An amendment offered by a Texas Republican to prohibit taxpayer funds from being used by the Justice Department to conduct gunrunning investigations similar to the failed “Fast and Furious” operation passed unanimously Tuesday in the Senate with bipartisan support.

Sen. John Cornyn, a senior member of the Senate Judiciary Committee, sought the amendment to the $128 billion Justice Department spending bill amid reports that investigations similar to the Arizona-based Fast and Furious, which he called “ill-advised,” were under way in other areas, including Texas.

“Todays bipartisan effort is just the first step towards ensuring that such a foolish operation can never be repeated by our own law enforcement,” Mr. Cornyn said. “The onus is now on Attorney General Holder to hear not just todays bipartisan call for answers but the American peoples demands that Washington be held accountable.”
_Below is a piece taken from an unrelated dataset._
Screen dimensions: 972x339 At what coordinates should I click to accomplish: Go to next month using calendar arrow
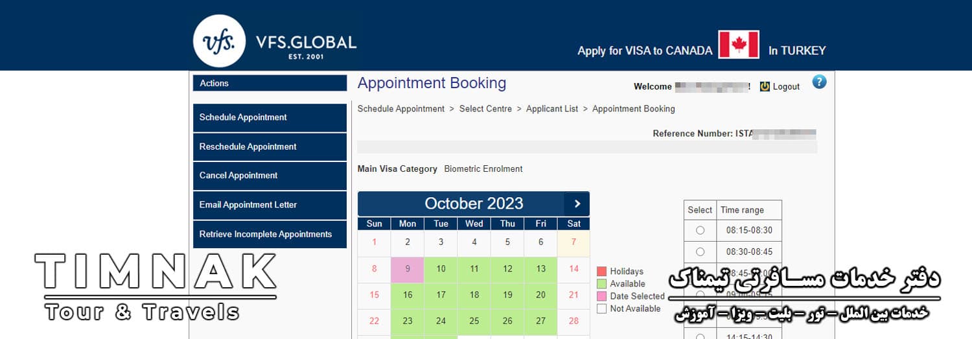(x=577, y=204)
The amendment, which passed 99-0, prohibits the use of taxpayer funds “to allow the knowing transfer of firearms to agents of drug cartels where law enforcement personnel of the United States do not continuously monitor or control such firearms at all times.”

Mr. Cornyn, a former Texas attorney general, sent a letter to U.S. Attorney General Eric H. Holder Jr. in August demanding that the senator’s staff be briefed on the “scope and details of any past or present ATF gun-walking programs” in Texas. In the letter, he noted that the Arizona operation had “tragic consequences” and that his Texas constituents deserved “a full accounting.”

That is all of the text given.